Scientists release the most detailed analysis yet on the expansion of the universe

Scientists at the Dark Energy Survey (DES) collaboration, have released their latest and most detailed picture yet on how the universe has expanded over the last six billion years.

A century of discovery

Around 100 years ago, scientists discovered that distant galaxies appeared to be moving away from Earth. They found that the further away a galaxy is, the faster it recedes, providing the first key evidence that the universe is expanding.

Researchers initially expected that this expansion would slow down over time due to gravity.  However, in 1998, observations of distant supernovae revealed that the universe’s expansion is accelerating rather than slowing down.

To explain this surprising result, scientists proposed the idea of dark energy, which is now thought to drive the universe’s accelerated expansion.

Astrophysicists believe dark energy makes up about 70% of the mass-energy content of the universe, yet we still know very little about it.

Combining four cosmic probes

These recent findings combine results from 18 separate studies and, for the first time, bring together four major techniques for studying dark energy within a single experiment, a milestone envisioned when DES was conceived 25 years ago. These techniques are:

• weak gravitational lensing (distortions in galaxy shapes)
• galaxy clustering
• supernovae
• galaxy clusters

The combination of these techniques enabled scientists to cross-check their measurements and gain a more robust understanding of how the universe behaves.

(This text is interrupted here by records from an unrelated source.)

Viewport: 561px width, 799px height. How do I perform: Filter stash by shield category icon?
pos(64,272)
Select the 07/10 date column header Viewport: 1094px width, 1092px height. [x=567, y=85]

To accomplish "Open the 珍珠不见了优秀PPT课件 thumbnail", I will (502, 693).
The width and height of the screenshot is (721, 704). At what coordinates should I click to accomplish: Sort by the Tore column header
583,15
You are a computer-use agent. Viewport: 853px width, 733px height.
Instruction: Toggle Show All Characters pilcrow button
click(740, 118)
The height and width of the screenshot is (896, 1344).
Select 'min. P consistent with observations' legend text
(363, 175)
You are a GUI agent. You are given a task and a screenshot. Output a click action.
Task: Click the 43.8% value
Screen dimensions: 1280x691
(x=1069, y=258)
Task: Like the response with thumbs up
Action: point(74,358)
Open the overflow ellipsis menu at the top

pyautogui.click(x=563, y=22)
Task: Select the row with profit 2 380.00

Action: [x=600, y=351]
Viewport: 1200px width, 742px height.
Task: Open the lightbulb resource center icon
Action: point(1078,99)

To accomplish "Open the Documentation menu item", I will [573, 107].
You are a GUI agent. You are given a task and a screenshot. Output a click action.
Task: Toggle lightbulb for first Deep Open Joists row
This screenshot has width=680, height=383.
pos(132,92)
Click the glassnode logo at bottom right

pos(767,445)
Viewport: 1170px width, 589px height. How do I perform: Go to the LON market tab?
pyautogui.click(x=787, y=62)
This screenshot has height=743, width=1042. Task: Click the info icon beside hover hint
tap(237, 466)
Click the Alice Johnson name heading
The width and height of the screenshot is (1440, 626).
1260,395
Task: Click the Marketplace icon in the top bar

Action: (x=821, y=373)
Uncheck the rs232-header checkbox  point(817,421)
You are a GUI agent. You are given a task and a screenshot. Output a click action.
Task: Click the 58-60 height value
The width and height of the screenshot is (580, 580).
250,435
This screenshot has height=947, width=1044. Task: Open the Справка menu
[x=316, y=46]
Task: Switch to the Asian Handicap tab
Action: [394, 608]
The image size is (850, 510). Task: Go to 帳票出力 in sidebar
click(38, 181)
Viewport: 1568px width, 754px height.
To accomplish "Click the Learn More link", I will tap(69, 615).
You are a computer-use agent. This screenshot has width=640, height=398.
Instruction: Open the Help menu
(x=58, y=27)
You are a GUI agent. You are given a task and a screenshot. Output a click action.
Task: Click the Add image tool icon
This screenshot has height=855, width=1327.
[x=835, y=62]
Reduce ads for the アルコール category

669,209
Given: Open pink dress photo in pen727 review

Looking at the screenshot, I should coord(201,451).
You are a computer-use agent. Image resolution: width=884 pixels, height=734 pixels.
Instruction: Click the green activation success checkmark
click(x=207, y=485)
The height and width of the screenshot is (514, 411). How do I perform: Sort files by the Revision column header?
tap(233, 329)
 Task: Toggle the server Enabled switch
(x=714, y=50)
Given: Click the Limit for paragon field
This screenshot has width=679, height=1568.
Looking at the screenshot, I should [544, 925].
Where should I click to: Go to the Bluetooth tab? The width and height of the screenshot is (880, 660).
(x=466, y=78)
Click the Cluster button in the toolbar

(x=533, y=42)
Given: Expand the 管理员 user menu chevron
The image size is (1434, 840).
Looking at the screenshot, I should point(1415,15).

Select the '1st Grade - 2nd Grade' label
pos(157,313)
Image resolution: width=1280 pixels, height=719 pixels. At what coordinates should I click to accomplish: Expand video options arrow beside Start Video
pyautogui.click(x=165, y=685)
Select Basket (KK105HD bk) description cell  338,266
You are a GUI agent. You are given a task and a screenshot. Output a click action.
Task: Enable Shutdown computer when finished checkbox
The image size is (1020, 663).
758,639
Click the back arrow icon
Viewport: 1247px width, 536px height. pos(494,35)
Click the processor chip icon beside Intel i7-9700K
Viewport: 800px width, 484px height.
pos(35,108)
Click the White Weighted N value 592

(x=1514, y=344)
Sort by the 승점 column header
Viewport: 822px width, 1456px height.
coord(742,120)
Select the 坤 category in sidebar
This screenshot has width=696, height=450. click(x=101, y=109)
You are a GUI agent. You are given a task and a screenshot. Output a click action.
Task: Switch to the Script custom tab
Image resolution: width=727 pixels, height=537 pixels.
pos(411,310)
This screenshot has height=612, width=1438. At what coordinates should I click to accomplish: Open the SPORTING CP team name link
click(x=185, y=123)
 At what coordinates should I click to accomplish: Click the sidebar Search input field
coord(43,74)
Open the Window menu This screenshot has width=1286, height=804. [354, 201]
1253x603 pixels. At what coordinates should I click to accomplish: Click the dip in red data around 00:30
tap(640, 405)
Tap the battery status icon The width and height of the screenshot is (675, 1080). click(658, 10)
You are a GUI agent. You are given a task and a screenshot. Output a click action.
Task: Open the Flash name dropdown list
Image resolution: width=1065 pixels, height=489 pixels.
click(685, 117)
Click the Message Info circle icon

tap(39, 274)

International collaboration

The Dark Energy Survey is an international collaboration of more than 400 astrophysicists, astronomers and cosmologists from over 35 institutions. The international research team is led by the US Department of Energy’s Fermi National Accelerator Laboratory, with UK support from the Science and Technology Facilities Council (STFC) and six UK universities, including the University of Edinburgh.

Through STFC, the UK is also supporting research programmes that will advance DES science in the next generation of astronomical surveys, including the Vera C. Rubin Observatory, currently under construction in Chile.

Professor Joe Zuntz, Personal Chair of Cosmology, Institute for Astronomy, University of Edinburgh, said:

As well as needing a fantastic telescope, research like this needs supercomputers to tell us what the data actually means. That’s one reason why the UK’s next supercomputer, being hosted in Edinburgh, is so valuable and why I’m proud to develop the programming to help scientists understand what DES’s measurements can tell us about the Universe.

Far reaching science

To study dark energy, the DES collaboration carried out a deep, wide-area survey of the sky between 2013 and 2019, using a specially constructed 570-megapixel Dark Energy Camera mounted on a telescope at the US National Science Foundation’s Cerro Tololo Inter-American Observatory in Chile.

Over six years, scientists collected images and data from hundreds of millions of distant galaxies, billions of light-years from Earth, mapping about one-eighth of the sky.

For the latest results, scientists refined how they use subtle distortions in galaxy shapes, known as weak gravitational lensing, to reconstruct the distribution of matter in the universe over six billion years. They did this by measuring both how galaxies cluster together and how similarly their shapes are distorted by gravity.

By reconstructing the universe’s matter distribution across 6 billion years, these measurements reveal how dark energy and dark matter have influenced the universe’s evolution.

A mystery remains

The team compared their observations with two main theories, one in which dark energy remains constant over time (the standard model of cosmology), and another in which dark energy changes as the universe evolves.

DES found that although the data mostly align with the standard model, broadly agreeing with the most widely accepted theory of the universe, there remains a long-standing discrepancy in how matter clusters in the universe, and this has become more pronounced with the inclusion of the full dataset.

Paving the way

Looking ahead, DES will combine these latest findings with results from other dark energy experiments to explore and test alternative ideas about gravity and dark energy.

The work also helps prepare the ground for future breakthroughs at the upcoming Vera C. Rubin Observatory in Chile to do similar work with its Legacy Survey of Space and Time (LSST).